• What you will do: Echo the lines from the start of the records through the line containing "left-tag-a: 0.00001345 is", inclusive.

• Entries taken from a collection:

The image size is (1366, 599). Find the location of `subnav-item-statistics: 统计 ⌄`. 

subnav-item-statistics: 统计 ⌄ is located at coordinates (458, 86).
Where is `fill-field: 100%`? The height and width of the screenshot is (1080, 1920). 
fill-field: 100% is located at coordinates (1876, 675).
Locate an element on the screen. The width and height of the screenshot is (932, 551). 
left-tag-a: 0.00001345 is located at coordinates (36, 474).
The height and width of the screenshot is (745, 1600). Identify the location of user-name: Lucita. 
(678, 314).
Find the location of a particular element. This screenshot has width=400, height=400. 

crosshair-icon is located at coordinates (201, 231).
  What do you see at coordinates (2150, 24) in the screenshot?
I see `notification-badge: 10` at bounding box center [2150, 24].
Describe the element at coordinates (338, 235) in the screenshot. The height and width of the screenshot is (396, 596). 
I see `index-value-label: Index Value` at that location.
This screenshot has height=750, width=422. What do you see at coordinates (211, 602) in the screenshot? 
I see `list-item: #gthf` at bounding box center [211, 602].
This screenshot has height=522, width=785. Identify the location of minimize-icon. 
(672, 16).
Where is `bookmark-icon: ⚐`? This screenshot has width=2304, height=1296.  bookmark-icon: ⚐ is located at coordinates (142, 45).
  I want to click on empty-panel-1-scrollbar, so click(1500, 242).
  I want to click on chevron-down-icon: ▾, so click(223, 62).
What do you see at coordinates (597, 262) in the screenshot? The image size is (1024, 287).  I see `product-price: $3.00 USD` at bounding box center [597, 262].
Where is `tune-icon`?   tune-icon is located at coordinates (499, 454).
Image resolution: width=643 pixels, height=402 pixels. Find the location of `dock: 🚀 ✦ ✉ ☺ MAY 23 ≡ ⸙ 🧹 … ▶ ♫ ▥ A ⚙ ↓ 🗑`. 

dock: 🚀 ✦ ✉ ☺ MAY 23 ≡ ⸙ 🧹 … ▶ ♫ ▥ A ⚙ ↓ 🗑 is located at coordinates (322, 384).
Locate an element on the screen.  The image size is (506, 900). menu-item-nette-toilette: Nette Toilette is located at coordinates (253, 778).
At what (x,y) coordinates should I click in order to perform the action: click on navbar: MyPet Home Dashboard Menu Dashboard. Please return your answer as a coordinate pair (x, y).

• Completed exercise:
The image size is (1366, 599). Find the location of `subnav-item-statistics: 统计 ⌄`. 

subnav-item-statistics: 统计 ⌄ is located at coordinates (458, 86).
Where is `fill-field: 100%`? The height and width of the screenshot is (1080, 1920). 
fill-field: 100% is located at coordinates (1876, 675).
Locate an element on the screen. The width and height of the screenshot is (932, 551). 
left-tag-a: 0.00001345 is located at coordinates (36, 474).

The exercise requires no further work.